The MTP Act of 1971 also makes a distinction between mental illness and mental retardation. It is stated that in case of mental illness, the guardian’s consent is necessary for termination of pregnancy. But in case of mental retardation, the woman herself can give her own consent or is capable of doing so. Therefore, in the case of Suchitra Srivastava v. Chandigarh administration, a woman of Chandigarh Nari Niketan had become pregnant due to rape. Here though the Chandigarh administration approached court for termination of pregnancy, the court taking into account the woman’s condition where she was mentally retarded and an orphan, and it was confirmed that she was in a position to continue the pregnancy and she had not given her consent for termination. Therefore, keeping in view the state’s compelling interest in protecting life of the prospective child, the Supreme Court agreed to carry on pregnancy.
Critically analysing the circumstances under which abortion comes into play, the person is conflicted between two choices, mainly Pro-Choice v. Pro-life. Pro-Choice decision which was an abortion reform movement started in America after Gerri Santoro from Connecticut died trying to obtain illegal abortion, argues that in case of pregnancies owing to the viability conditions at a point where foetus can no longer survive outside the womb, it is considered or believed that abortion as a step is viable.
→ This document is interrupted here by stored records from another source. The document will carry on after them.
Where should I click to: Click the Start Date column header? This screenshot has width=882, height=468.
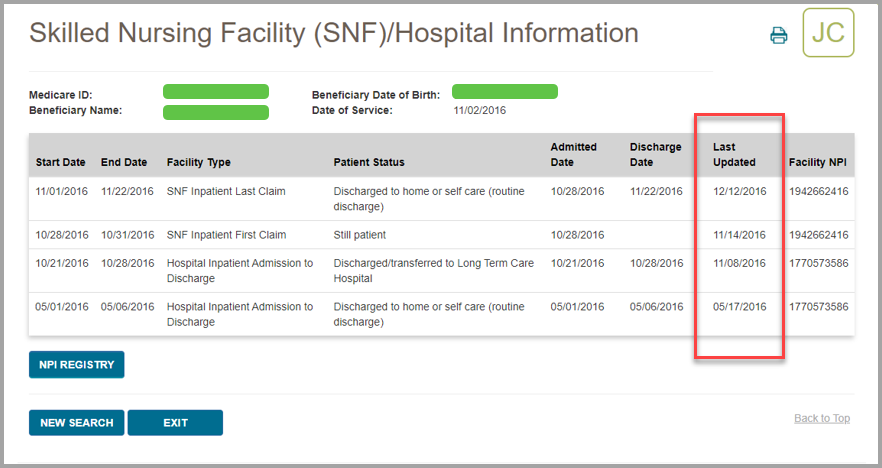61,162
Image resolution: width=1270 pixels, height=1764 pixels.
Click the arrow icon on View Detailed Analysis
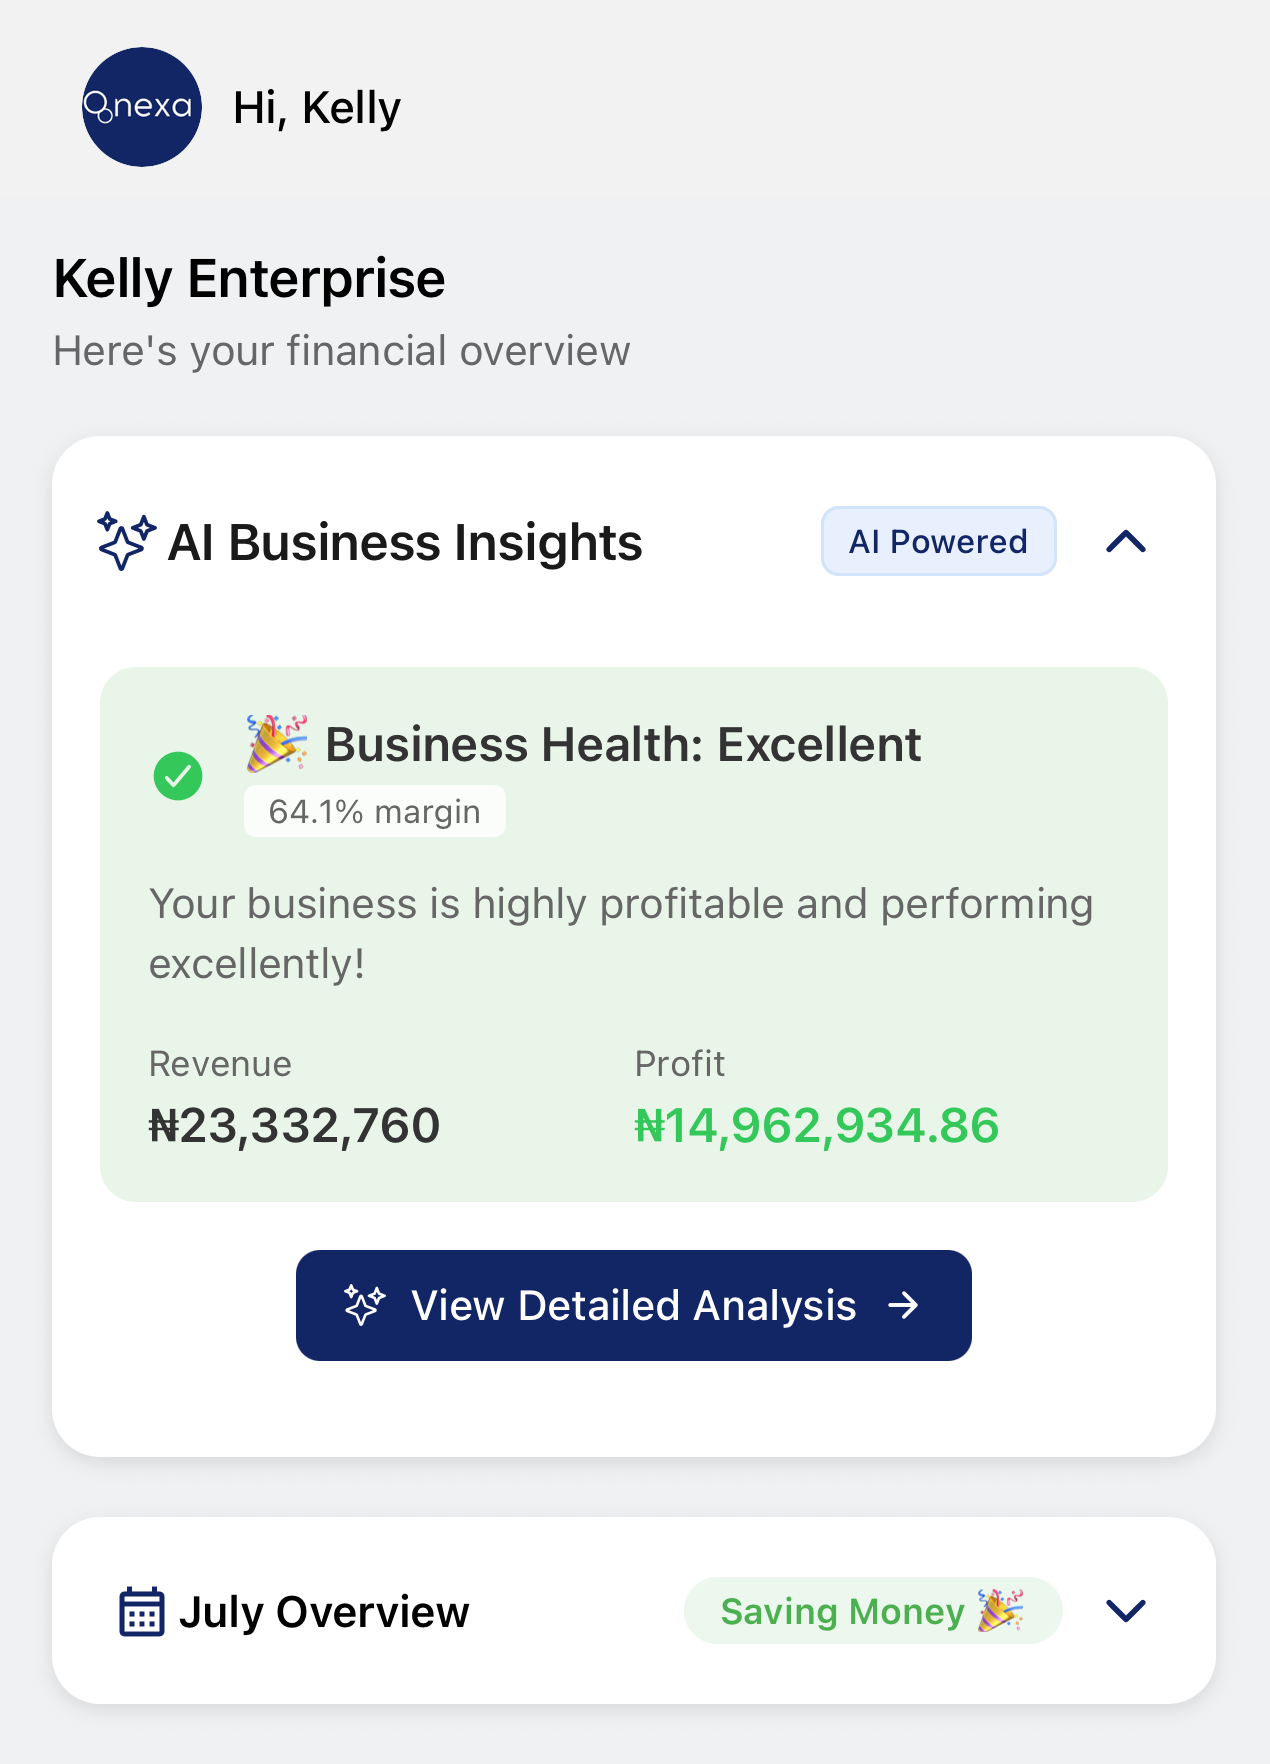point(904,1305)
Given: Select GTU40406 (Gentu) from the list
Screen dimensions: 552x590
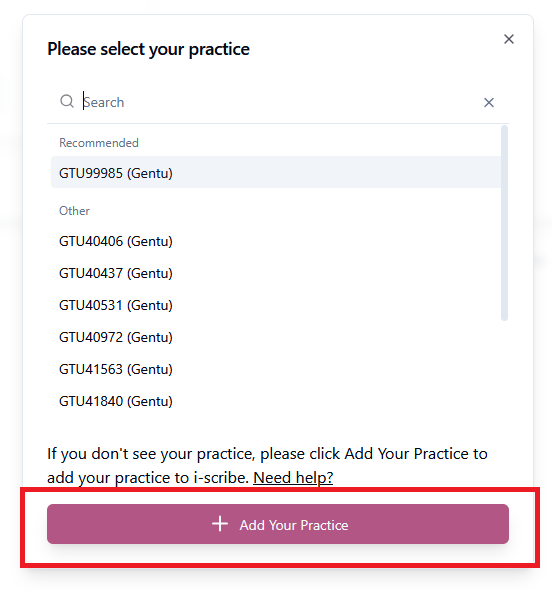Looking at the screenshot, I should pos(276,241).
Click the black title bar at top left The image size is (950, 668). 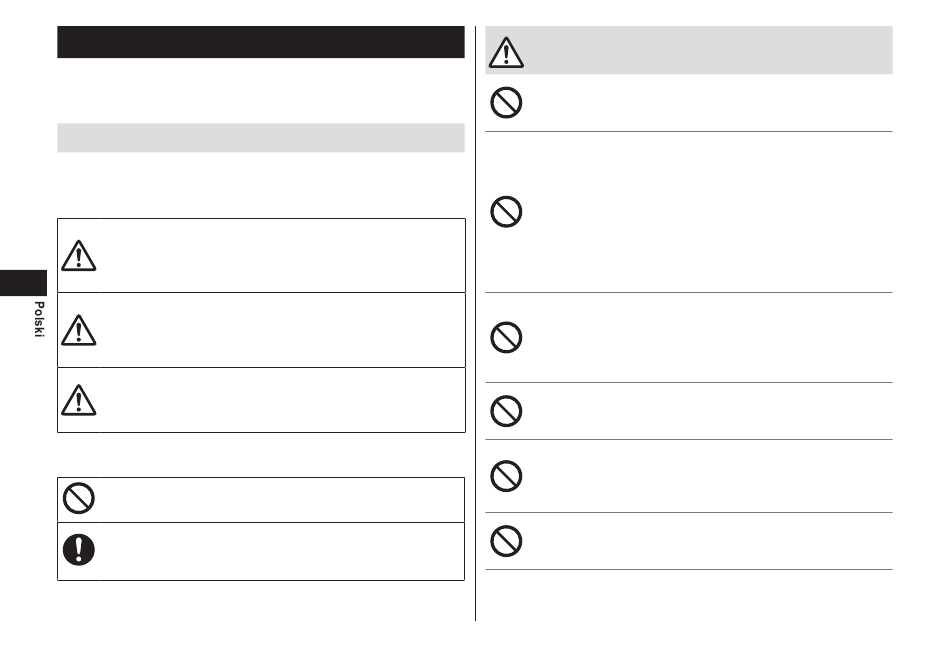pos(261,42)
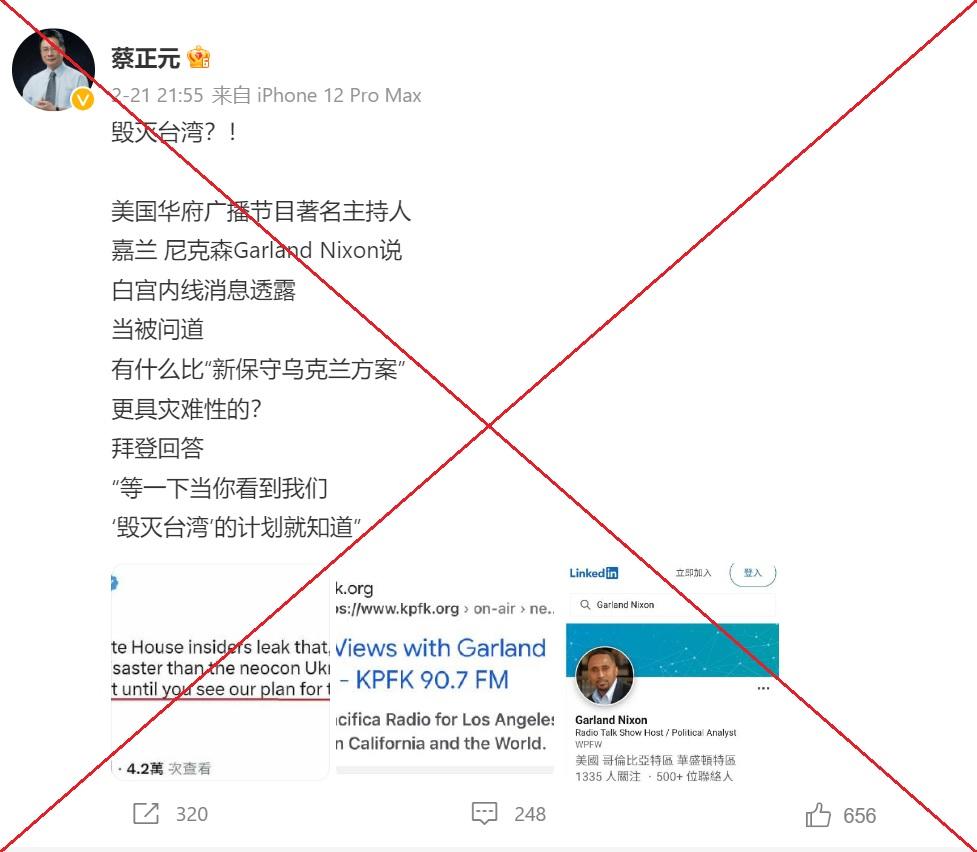Open the KPFK 90.7 FM thumbnail
Viewport: 977px width, 852px height.
tap(445, 672)
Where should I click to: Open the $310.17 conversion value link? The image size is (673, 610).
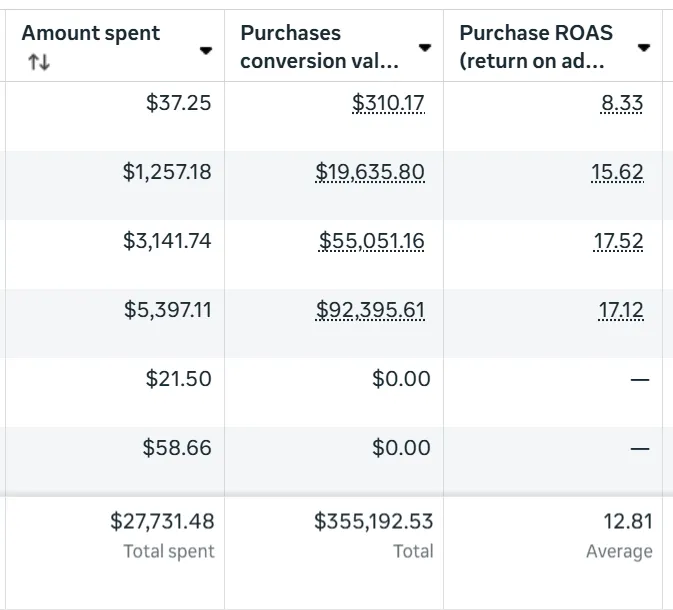pyautogui.click(x=388, y=103)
It reinstates the fact that welfare of women is also important where there are unintended pregnancies and the health of the unborn child and mother, both are at stake. Especially when the unborn child carries with itself substantial risk of foetal anomalies. Whereas, Pro-life movement also called as Anti-Abortion, recognises itself with the belief that an undernourished or under-developed foetus is also sacred and are strictly against the idea of abortion or birth control. This argument is fully biased in saving the unborn foetus irrespective of the adverse health that may befall on either the mother or the child once it is born.
Due advancements in the medical technology and growth of medical tourism, there has been rapid increase in the Bio-engineering aspect of the sciences. Due to technological spurt in the medical industry, it is now possible to detect abnormalities beforehand or before the foetus is born. And sometimes such detection may take more than 20-week gestation period. Therefore, it is necessary to take due cognizance of the fact and provide autonomy in the hands of the field experts. If they are bound by governmental authorities then the means of achieving progress would take an even longer time, which would prove detrimental to the victim.
Our Constitution envisages in one of its Fundamental Rights, under Article 21, protection of life and personal liberty and right to privacy which is sourced from Article 21 which states to safeguard the privacy of his own, his family, marriage, procreation, motherhood, child-bearing and education among other matters. The motherhood that is guaranteed cannot be so narrow as to not encompass a mother’s right to let go of her own body part, in order to protect the child.
To conclude in these words of Faye Wattleton, “Reproductive freedom is critical to a whole range of issues. If we cannot take charge of this most personal aspect of our lives, we cannot take charge of anything. It should not be seen as a privilege or as a benefit, but a fundamental human right.”